Bu yazıyı çok önce, tam bir sene önce, yazmayı planlamıştım; düzenlemek ve yayınlamak bugüne kısmetmiş.
Londra’daki son günlerimizde, ben hamileyken Alaz ile Londra’yı fıldır fıldır geziyorken; farkettim de bir sene nasıl da çabuk geçmiş! Neyse, Zürih’e taşınmadan önceki gün, tüm bozuklukları döktüm ortaya. Kimi Amerikan doları, çoğu dime. Biraz Euro, birazdan hallice Türk Lirası, elbette en fazla kraliçe büstlü İngiliz sterlini, çoğu da 1-2 pence…

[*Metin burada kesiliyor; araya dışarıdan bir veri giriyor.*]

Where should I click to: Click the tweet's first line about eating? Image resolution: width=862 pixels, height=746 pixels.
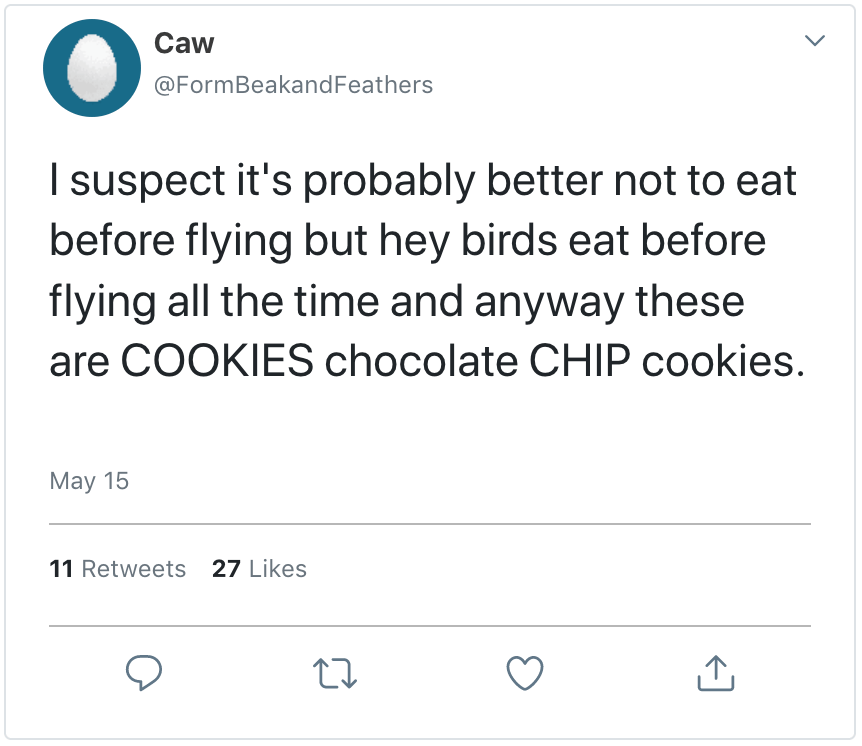coord(423,183)
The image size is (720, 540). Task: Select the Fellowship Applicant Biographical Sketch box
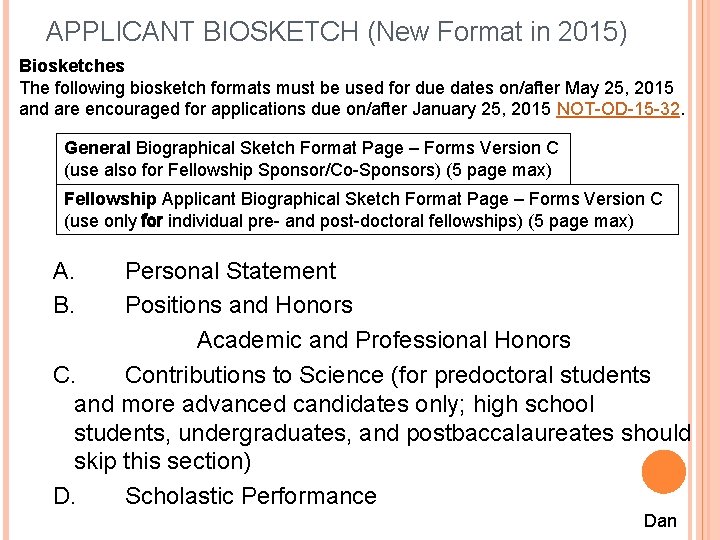367,209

Kimlerin cebinde/cüzdanında gezmiş, kimlerin eli değmişti bunlara? Bülent Ortaçgil’in dediği gibi, ‘Belki benim kağıt param bir şekilde döne dolaşa senin cebine girmiştir‘… Çocukken bu paraların mikrop yuvası olduğu kazınmıştı beynime. Eller ellemez ellerimi yıkardım, hala da yıkarım. Neyse ki o gün Alaz pek ilgilenmemişti bu bozuk paralarla. Yoksa çocuğu dezenfekte etmem gerekecekti.
Neyse kısaca bunların koleksiyonunu yapanlar vardır; ama pratiklik açısından keşke tüm Dünya aynı parayı kullansa…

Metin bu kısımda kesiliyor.